Records supplied.
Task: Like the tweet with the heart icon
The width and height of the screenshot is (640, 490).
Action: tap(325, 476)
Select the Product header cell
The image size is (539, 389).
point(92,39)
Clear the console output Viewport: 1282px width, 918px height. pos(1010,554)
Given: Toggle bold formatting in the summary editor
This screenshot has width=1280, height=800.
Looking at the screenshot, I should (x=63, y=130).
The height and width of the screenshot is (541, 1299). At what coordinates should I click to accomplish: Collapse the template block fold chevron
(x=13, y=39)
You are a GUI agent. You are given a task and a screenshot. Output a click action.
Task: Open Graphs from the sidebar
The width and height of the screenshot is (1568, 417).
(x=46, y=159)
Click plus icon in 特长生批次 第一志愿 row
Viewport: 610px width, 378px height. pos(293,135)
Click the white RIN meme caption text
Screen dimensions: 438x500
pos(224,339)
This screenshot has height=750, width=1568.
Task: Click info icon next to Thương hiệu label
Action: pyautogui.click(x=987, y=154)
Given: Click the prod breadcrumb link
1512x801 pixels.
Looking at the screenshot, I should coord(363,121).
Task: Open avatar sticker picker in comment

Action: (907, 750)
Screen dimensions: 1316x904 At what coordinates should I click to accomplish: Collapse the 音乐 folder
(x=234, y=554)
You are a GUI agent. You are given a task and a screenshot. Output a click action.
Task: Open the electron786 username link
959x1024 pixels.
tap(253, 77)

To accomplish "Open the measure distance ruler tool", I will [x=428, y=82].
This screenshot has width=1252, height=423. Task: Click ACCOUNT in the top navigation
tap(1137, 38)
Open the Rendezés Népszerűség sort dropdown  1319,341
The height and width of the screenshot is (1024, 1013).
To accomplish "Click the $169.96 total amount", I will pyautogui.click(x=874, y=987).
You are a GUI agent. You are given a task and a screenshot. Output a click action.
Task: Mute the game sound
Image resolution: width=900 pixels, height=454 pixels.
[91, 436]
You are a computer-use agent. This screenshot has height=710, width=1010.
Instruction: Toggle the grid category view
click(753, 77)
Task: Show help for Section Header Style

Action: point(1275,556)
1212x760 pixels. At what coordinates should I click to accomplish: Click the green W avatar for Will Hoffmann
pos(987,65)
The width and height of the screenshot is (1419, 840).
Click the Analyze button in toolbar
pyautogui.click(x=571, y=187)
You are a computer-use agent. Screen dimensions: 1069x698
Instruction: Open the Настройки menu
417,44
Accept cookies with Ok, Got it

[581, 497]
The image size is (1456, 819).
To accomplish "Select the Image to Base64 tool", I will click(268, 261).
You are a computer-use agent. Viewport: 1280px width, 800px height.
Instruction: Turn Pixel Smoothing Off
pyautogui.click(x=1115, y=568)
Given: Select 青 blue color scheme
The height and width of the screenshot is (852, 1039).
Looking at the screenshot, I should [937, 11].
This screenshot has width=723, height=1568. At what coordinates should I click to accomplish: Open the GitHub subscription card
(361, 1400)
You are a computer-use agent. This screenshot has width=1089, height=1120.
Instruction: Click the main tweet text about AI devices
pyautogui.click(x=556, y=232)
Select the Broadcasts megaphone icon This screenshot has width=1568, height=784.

Task description. Which lines run from the start of the records through the line with "(x=46, y=159)"? Copy them out word for word, both ends included.

Completed task.
Task: Like the tweet with the heart icon
The width and height of the screenshot is (640, 490).
Action: tap(325, 476)
Select the Product header cell
The image size is (539, 389).
point(92,39)
Clear the console output Viewport: 1282px width, 918px height. pos(1010,554)
Given: Toggle bold formatting in the summary editor
This screenshot has width=1280, height=800.
Looking at the screenshot, I should (x=63, y=130).
The height and width of the screenshot is (541, 1299). At what coordinates should I click to accomplish: Collapse the template block fold chevron
(x=13, y=39)
You are a GUI agent. You are given a task and a screenshot. Output a click action.
Task: Open Graphs from the sidebar
The width and height of the screenshot is (1568, 417).
(x=46, y=159)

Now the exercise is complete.